As the air cools, so cools the water, and we hope for oysters struggling to recover since being decimated by the surge of fresh water from Hurricane Florence a few years ago. More and more the winds whip angry seas with whitecaps and foam shredding the blue water. Rain clouds scud above the waves, echoing the anger below, tearing the horizon from edge to edge as grays merge with shades of gray and color disappears from the surface. Change is furious.

Unlike the mountains where forests transform from ridge top to valley with a linear palette of golds, reds and browns, pines remain green (as do the blacks of balsam and spruce in the west), and autumn is a subtle passage of time that ends somewhat suddenly with a cold slap of arctic air dropping into the South when we notice that all the colors have vanished except the pines and the starkly deep blue of clear dry winter air that reflects on the wide open waters. A photo of a sunken trawler hanging on the wall reminds me of the rough and raw days between now and spring.



Soon, the southern migration of boats headed to The Bahamas for the winter begins. This is the enchantment of living in or near Oriental, the variety of boats, especially sailboats, from plastic to vintage wood. The mariners from Canada south, from Europe and, in any given year, most anywhere you might name. All bring their tales of storms and pristine beaches, close calls and new friendships, of broken boat gear and repairs in far places. Sites seen at sea and stories of captains who should not be and the crew who abandon them.
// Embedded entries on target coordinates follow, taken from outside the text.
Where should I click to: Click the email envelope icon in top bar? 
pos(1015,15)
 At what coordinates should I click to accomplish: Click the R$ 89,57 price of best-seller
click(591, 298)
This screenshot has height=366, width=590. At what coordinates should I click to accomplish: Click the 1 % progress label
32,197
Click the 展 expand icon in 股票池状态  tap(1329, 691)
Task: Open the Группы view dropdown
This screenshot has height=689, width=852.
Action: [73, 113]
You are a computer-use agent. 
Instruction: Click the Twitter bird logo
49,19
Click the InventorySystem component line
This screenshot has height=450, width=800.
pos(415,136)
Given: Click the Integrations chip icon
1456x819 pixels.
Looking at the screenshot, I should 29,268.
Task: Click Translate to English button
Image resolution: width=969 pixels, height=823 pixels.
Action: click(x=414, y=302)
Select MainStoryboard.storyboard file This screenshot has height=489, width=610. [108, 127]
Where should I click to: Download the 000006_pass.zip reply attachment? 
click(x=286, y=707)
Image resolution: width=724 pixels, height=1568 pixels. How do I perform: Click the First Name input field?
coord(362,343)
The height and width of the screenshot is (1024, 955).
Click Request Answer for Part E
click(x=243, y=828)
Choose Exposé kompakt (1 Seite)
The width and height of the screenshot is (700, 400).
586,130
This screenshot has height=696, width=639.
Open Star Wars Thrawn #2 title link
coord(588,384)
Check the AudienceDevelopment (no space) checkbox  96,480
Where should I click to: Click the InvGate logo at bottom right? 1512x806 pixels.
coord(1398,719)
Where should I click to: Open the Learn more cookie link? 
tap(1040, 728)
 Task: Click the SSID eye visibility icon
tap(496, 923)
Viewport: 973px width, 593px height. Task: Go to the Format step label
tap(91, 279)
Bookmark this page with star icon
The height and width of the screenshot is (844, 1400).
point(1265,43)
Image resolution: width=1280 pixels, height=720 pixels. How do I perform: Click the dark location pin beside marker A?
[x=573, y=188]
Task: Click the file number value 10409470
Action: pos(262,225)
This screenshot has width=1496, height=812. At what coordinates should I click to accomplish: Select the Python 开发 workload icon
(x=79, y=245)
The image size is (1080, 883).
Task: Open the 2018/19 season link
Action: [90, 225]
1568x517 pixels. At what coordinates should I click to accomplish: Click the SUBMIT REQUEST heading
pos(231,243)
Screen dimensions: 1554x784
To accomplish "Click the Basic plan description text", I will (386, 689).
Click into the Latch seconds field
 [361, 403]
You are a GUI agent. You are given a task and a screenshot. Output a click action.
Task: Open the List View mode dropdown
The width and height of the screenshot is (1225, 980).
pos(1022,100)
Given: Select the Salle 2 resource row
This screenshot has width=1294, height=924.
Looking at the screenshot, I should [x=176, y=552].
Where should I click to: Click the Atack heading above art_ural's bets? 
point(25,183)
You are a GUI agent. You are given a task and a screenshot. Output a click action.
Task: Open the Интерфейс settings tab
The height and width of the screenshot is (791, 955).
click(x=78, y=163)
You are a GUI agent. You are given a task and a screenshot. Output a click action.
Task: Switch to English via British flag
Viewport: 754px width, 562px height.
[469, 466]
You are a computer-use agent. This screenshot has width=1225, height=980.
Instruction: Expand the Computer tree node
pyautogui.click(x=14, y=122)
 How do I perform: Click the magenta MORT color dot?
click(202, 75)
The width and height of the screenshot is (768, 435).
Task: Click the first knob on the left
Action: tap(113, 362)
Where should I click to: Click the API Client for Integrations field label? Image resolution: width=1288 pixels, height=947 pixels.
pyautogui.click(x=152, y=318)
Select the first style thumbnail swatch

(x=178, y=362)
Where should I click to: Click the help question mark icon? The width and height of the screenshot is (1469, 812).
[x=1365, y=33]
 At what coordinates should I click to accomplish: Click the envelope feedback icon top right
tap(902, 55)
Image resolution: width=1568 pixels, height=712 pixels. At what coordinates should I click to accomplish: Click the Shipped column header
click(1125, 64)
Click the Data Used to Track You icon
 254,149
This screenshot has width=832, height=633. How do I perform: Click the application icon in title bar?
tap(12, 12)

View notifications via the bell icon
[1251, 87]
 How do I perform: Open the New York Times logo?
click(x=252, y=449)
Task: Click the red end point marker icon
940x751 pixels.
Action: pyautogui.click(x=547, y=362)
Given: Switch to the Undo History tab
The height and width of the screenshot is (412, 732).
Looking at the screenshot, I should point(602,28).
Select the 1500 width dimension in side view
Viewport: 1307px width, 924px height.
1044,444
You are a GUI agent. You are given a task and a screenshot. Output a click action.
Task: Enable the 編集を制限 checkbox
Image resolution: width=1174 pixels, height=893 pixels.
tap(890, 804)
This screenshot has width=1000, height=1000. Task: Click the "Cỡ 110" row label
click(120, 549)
Aside from an inability to navigate, even in the ICW, or failures to maintain a continuous watch while underway, a common weakness is not understanding how much anchor rode to lay whether anticipating weather or not. When anchoring overnight, any conditions might change without warning or notice, so a minimum scope of 5 to 1 is appropriate. Sounds easy enough, but the devil always hides in the details. How should the captain measure the needed scope? Many check the depth and release five times that. Say, 10 feet deep, so 50 feet of rode. But what if the depth is low tide and the high tide is five feet or more? Now the captain needs 5 times 15 feet for 75 feet of rode. But the captain has overlooked a key measure, the height of the bow roller above the water level, and this could easily be 4 to 6 feet. Add that and the boat should have another 20 to 30 feet on top of the 50 to 75 already counted. Roughly 100 feet. The 50 feet becomes half of what should be laid. Viewed another way, the captain has used only 2-3 times the necessary scope, far too little if a sudden squall strikes or waves lift the bow in a rocking motion that dislodges the anchor from the seabed, releasing the boat to navigate on its own, to run aground or collide with obstacles, fixed or floating. The careful captain never forgets that Murphy rarely leaves the boat and never when you hope he has. Lay too little scope and the fury of change will find the careless mariner. The resulting experience will educate all involved, providing a good story for a cold beer and a better lesson for how to change to practices.

Autumn is not the easiest season to travel south as the heat of summer partially remains and the cold of winter arrives early to form a tempestuous mix of weather. More than once southbound friends have found their weather window closed when they had planned to depart. Their two day respite in port becomes a week of boredom while they anxiously await a good time to travel by ocean and avoid the crowded highway of the ICW.

Equinox suggests equality, but change lives on the edge of conflicting balances like one season becoming another.